● **Problem requirements**
Range to reproduce from the entries below: the line with "FÓRUM NOX (63, 137)", the line with "PÁGINA OFICIAL (111, 2426)", and every line in between. Give them exactly and give nothing else.

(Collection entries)
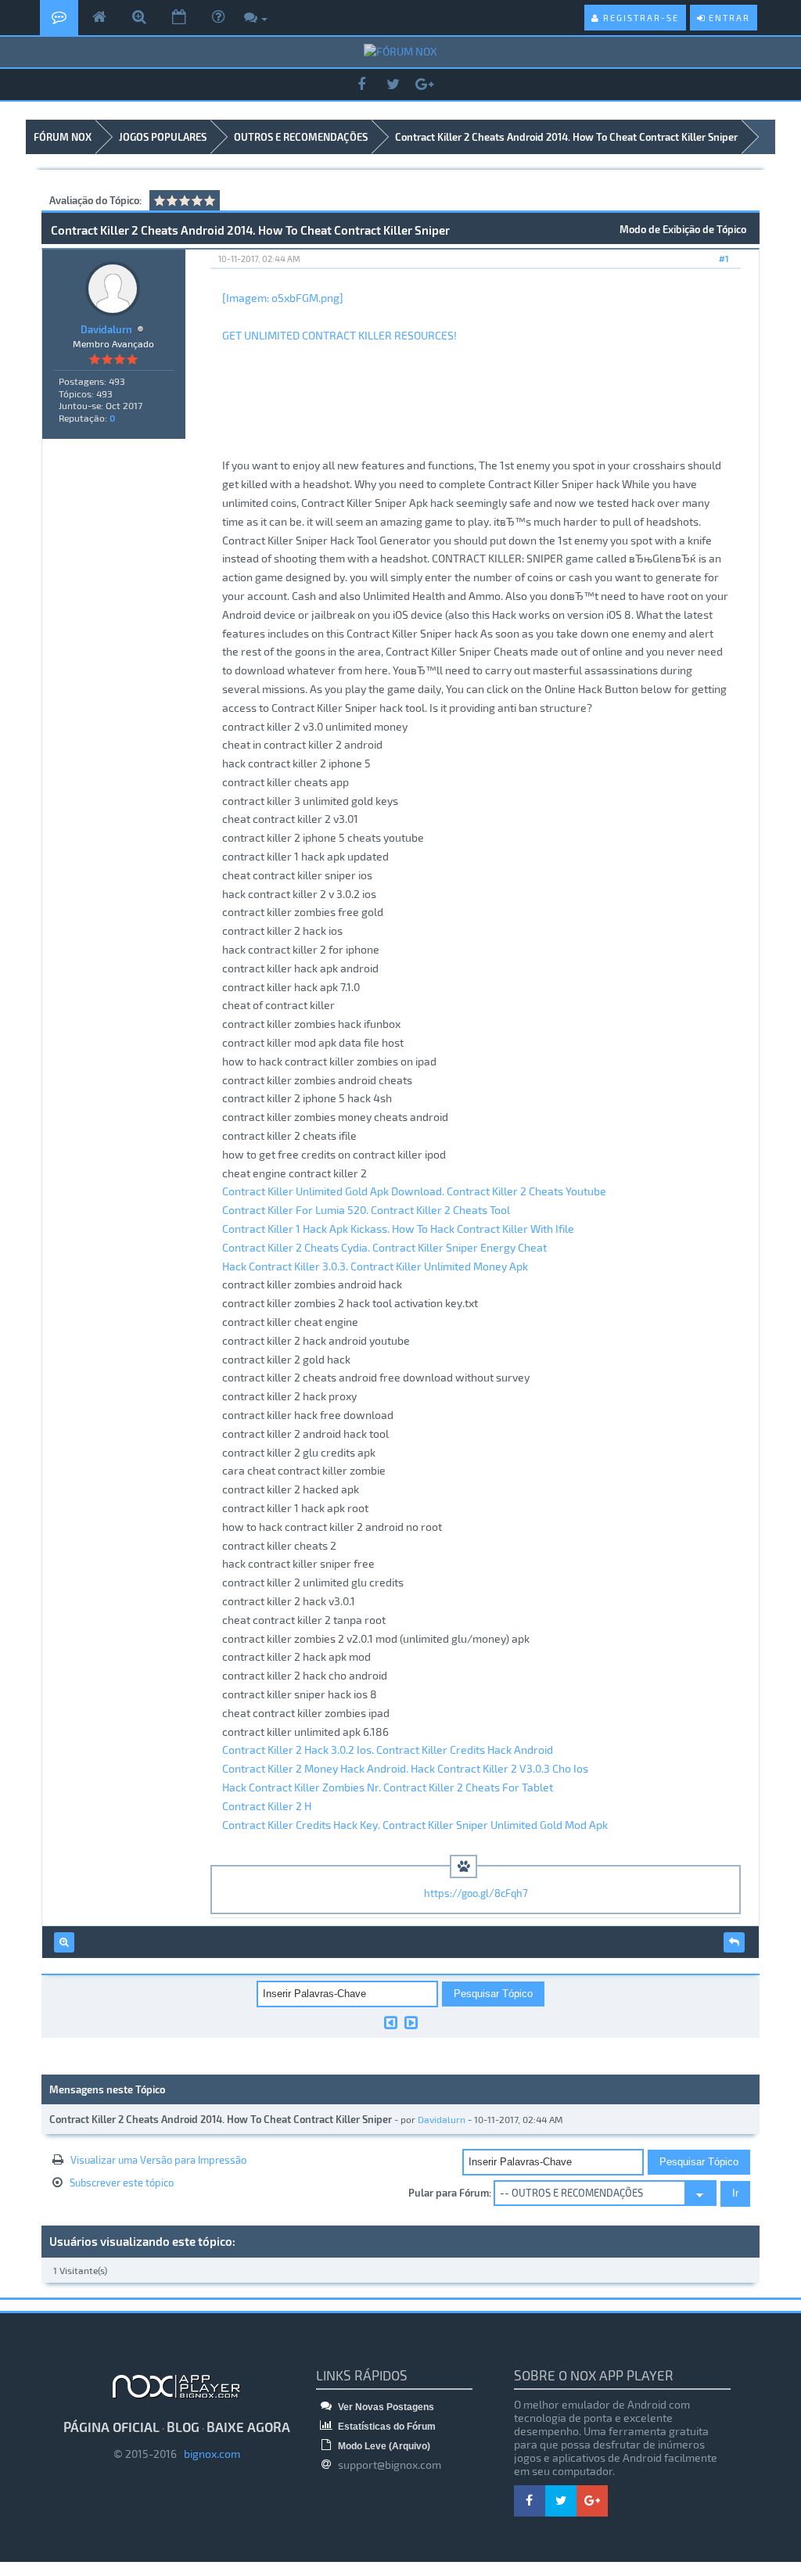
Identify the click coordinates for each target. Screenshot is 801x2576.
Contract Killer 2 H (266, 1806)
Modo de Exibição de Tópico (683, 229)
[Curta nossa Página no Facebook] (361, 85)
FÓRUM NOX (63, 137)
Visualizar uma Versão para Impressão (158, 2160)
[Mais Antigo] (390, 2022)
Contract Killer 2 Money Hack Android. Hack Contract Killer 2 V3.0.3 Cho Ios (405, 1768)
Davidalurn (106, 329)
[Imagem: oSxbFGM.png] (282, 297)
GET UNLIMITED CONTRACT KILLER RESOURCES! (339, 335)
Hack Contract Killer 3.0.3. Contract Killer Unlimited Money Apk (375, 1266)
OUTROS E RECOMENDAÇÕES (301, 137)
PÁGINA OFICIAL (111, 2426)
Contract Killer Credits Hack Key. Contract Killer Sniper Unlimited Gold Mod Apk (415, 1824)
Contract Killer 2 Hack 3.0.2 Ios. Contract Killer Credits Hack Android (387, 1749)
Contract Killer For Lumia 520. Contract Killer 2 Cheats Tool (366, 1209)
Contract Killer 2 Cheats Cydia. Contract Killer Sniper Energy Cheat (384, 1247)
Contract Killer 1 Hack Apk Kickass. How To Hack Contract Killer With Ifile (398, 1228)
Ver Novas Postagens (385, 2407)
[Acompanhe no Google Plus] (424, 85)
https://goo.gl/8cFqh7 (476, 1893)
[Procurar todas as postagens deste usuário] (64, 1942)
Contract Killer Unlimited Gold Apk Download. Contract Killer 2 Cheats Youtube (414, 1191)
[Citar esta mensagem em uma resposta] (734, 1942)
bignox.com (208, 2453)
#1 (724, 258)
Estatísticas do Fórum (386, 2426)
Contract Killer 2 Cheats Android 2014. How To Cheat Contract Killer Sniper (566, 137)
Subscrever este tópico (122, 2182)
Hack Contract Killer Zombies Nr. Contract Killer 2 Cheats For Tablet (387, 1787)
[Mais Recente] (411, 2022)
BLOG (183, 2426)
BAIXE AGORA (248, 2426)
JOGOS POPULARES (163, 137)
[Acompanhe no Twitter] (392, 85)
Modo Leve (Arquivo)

* * *

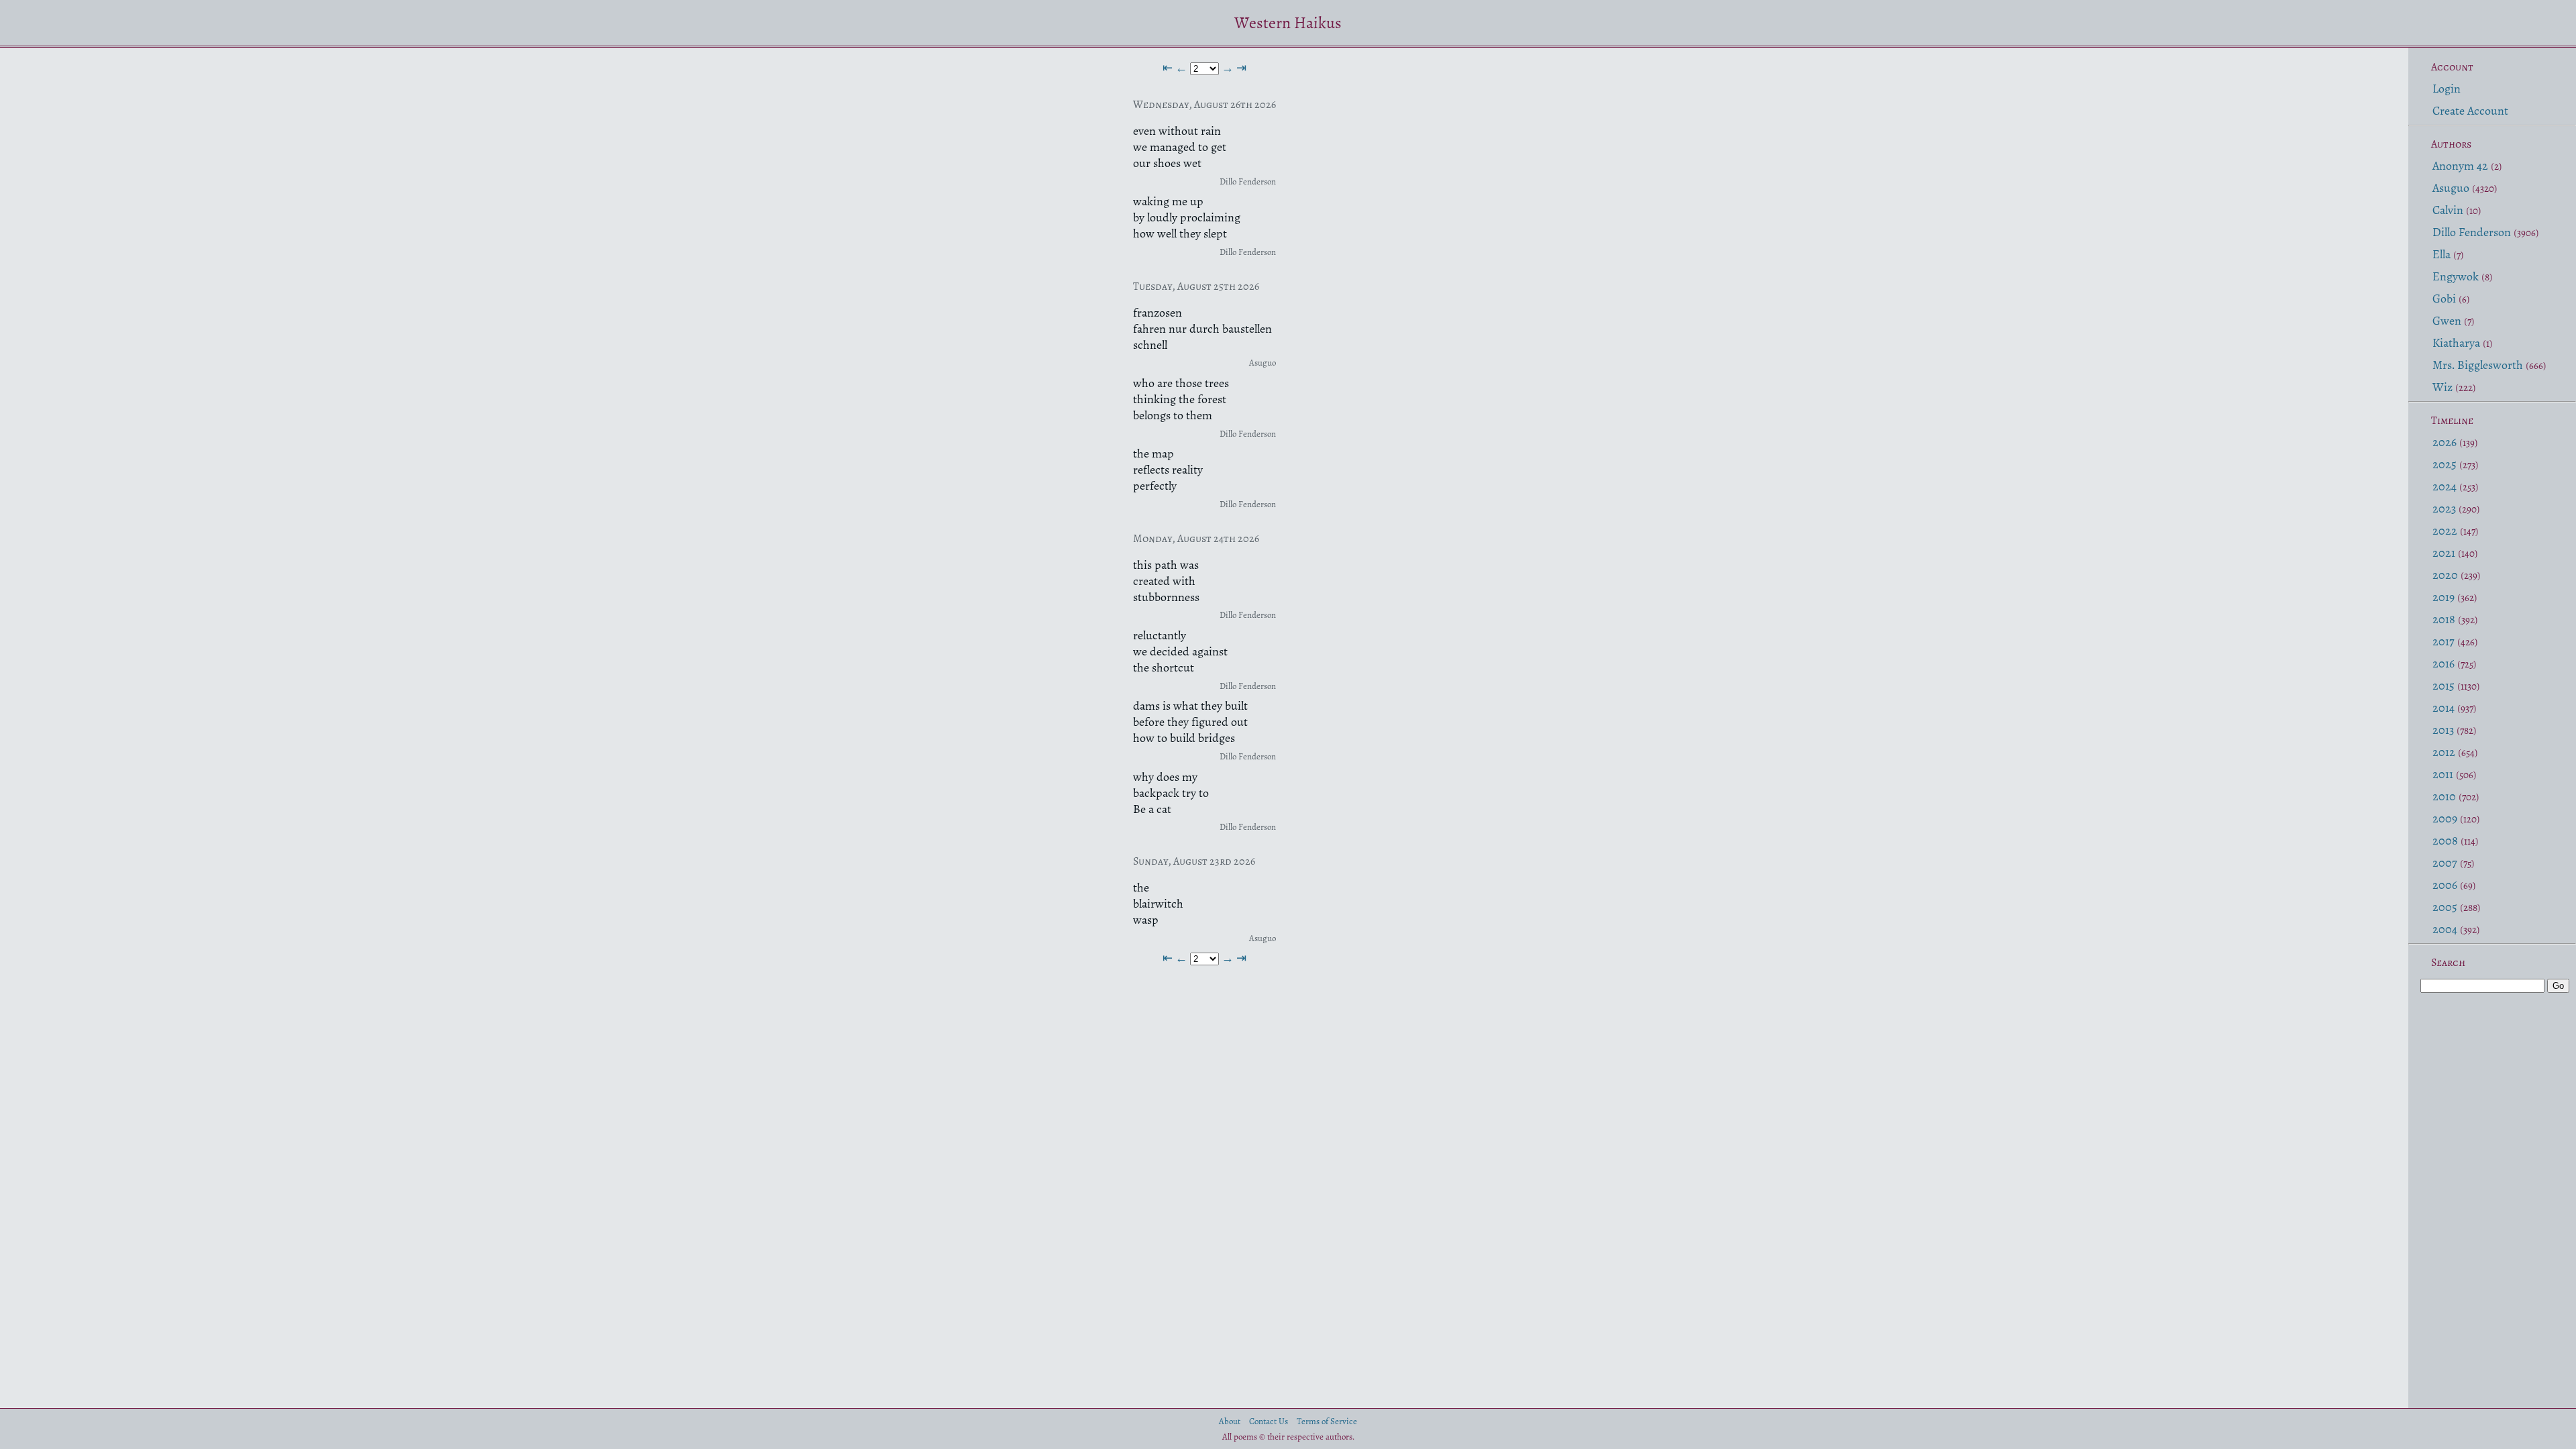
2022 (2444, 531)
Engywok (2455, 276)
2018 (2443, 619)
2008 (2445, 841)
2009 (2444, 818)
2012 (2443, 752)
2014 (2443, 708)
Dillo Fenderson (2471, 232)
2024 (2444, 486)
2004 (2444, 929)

● **Answer box**
FÓRUM NOX (63, 137)
Visualizar uma Versão para Impressão (158, 2160)
[Mais Antigo] (390, 2022)
Contract Killer 2 Money Hack Android. Hack Contract Killer 2 V3.0.3 Cho Ios (405, 1768)
Davidalurn (106, 329)
[Imagem: oSxbFGM.png] (282, 297)
GET UNLIMITED CONTRACT KILLER RESOURCES! (339, 335)
Hack Contract Killer 3.0.3. Contract Killer Unlimited Money Apk (375, 1266)
OUTROS E RECOMENDAÇÕES (301, 137)
PÁGINA OFICIAL (111, 2426)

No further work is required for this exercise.